Quoted text:

The ath10k firmware already sort of handles stale keys as far as I can tell,
and early on in my testing, which often has this issue of all
stations rekeying at once, I was running out of firmware key objects.  I
increased the multiplier in the driver and made the firmware smarter about
recycling key objects, and that fixed the problem for me.

So, maybe this would just work with ath10k, but if there were any issues,
probably you'd have to fall back to flushing everything.  And, that might
be a way to work somewhat generically with drivers that don't have special
replace-key logic?

Someone could also tweak supplicant to somewhat randomize the rekey timers,
but that would take a while to propagate to all of the station devices out
there.

Thanks,
Ben



-- 
Ben Greear <greearb@candelatech.com>
Candela Technologies Inc  http://www.candelatech.com

^ permalink raw reply	[flat|nested] 10+ messages in thread

* Re: [PATCH v4 3/3] mac80211: Fix PTK rekey freezes and cleartext leaks
  2018-08-01 17:21       ` Ben Greear
@ 2018-08-01 19:37         ` Alexander Wetzel
  2018-08-01 19:47           ` Ben Greear
  0 siblings, 1 reply; 10+ messages in thread
From: Alexander Wetzel @ 2018-08-01 19:37 UTC (permalink / raw)
  To: Ben Greear, johannes; +Cc: linux-wireless, s.gottschall, denkenz

Hello,

>>
>>>> Rekeying a pairwise key with encryption offload and only keyid 0 had
>>>> multiple races. Two of them could freeze the wlan connection till
>>>> rekeyed again and the third could send out packets in clear which
>>>> should
>>>> have been encrypted.
>>>>
>>>>  1) Freeze caused by incoming packets:
>>>>     If the local STA installed the key prior to the remote STA we still
>>>>     had the old key active in the hardware while mac80211 was already
>>>>     operating on the new key.
>>>>     The card could still hand over packets decoded with the old key to
>>>>     mac80211, bumping the new PN (IV) value to an incorrect high number
>>>>     and tricking the local replay detection to later drop all packets
>>>>     really sent with the new key.
>>>>
>>>>  2) Freeze caused by outgoing packets:
>>>>     If mac80211 was providing the PN (IV) and handed over a cleartext
>>>>     packets for encryption to the hardware prior to a key change the
>>>>     driver/card could have processed the queued packets after switching
>>>>     to the new key.
>>>>     This immediately bumped the PN (IV) value on the remote STA to
>>>>     an incorrect high number, which also froze the connection.
>>>>
>>>>  3) Clear text leak:
>>>>     Removing encryption offload from the card cleared the encryption
>>>>     offload flag only after the card had removed the key. Packets
>>>> handed
>>>>     over between that were send out unencrypted.

Recorded information:

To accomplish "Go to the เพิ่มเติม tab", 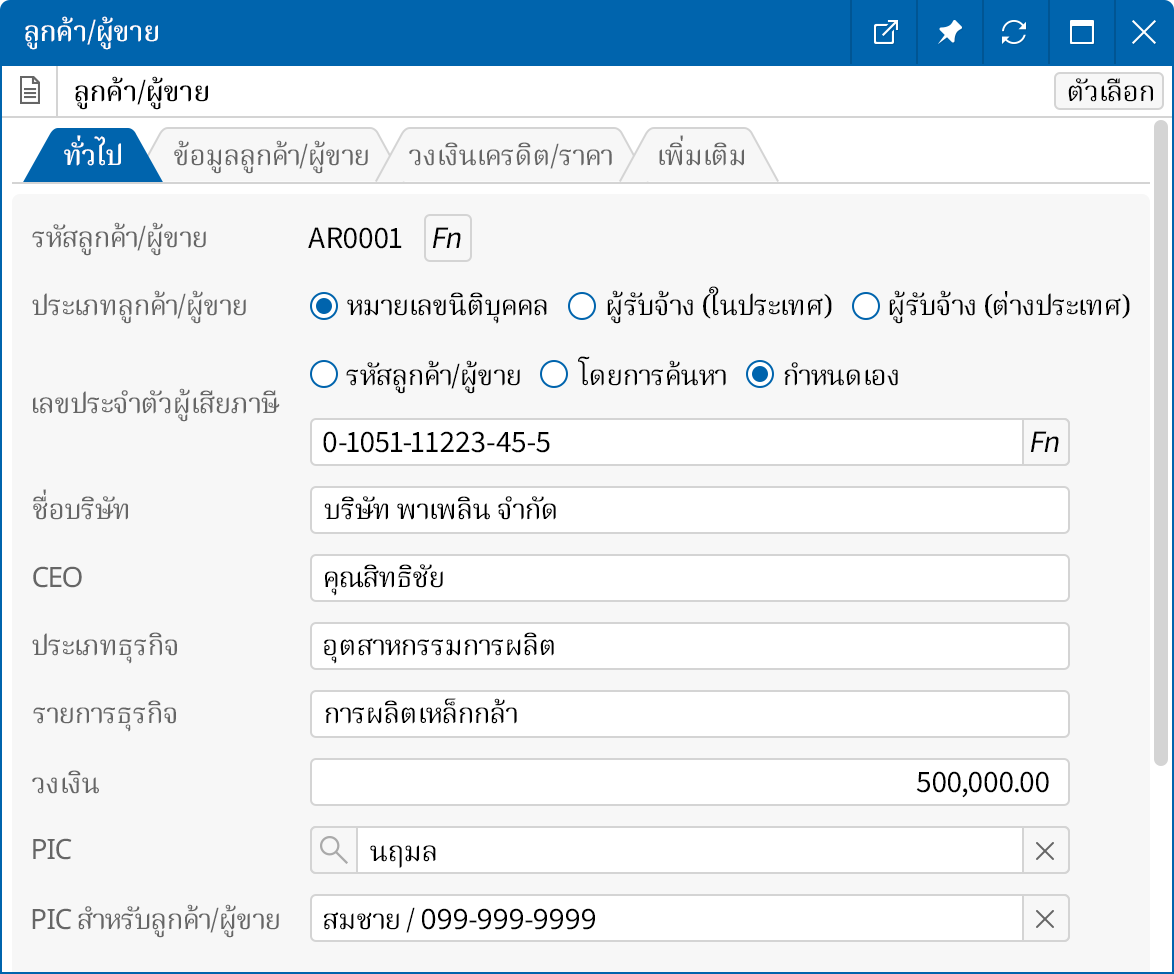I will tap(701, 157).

--

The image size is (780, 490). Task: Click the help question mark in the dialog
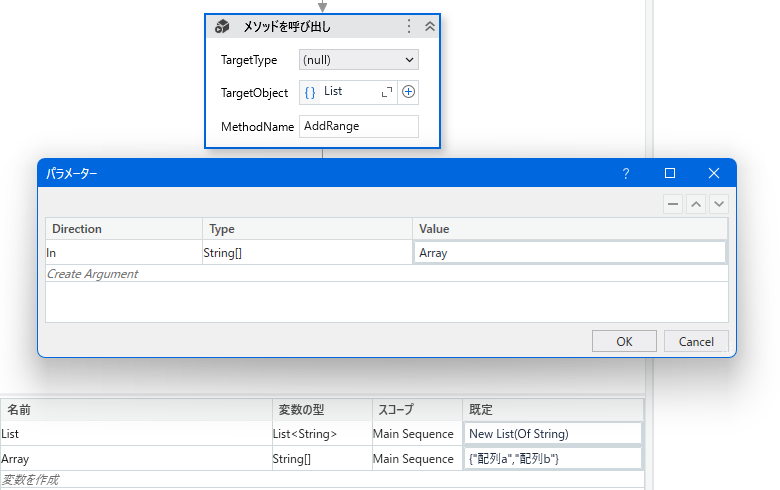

Problem description:
Continue the mailing-list thread on mac80211 PTK rekey freezes and cleartext leaks from the point where it stops.

Result:
>>>>
>>>> To prevent those issues we now stop queuing packets to the driver while
>>>> replacing the key, replace the key first in the HW and stop/block new
>>>> aggregation sessions during the rekey.
>>>
>>> I guess the replace_key logic will have to flush the tx
>>> hardware/firmware
>>> queues and any other packets currently owned by the driver before it can
>>> replace the key?
>>
>> That is one of the options, but looks like we can also avoid it with
>> some efforts. Question will be what's the best approach per driver and
>> how complex we want the code to become...
>> My current ath9k fix depends on flush - since it's simple - but it
>> definitely looks like it can be done without. (It looks like the
>> userspace updates are more urgent - assuming we can even agree on this
>> overall solution - and I've not done anything on it for weeks.)
>>
>> There are two ways to establish the boundary we need here:
>> 1) Make sure all old packets have been send/dropped or 2) continue to
>> use the old key for them.
>>
>> Iwlwifi e.g. is handing over the key with the packet to the HW and the
>> driver simply uses the key it was told per packet. Implementing
>> replace_key is trivial, we can just call the existing set_key function
>> for deletion and addition from replace_key if we want. (I've tested that
>> quite extensive and it works flawless with my dvm card.)
>>
>> Drivers uploading the keys to the HW and then just tell the HW to use
>> key ID X for encryption - like ath9, the only other driver I drilled
>> deeper so far - are more tricky. But replace_key is still allowed to
>> change the HW key ID for the new key if desired by the driver.
>>
>> The driver can therefore only "deprecate" a key but keep it programmed
>> in HW, assign and program a new key and return to mac80211.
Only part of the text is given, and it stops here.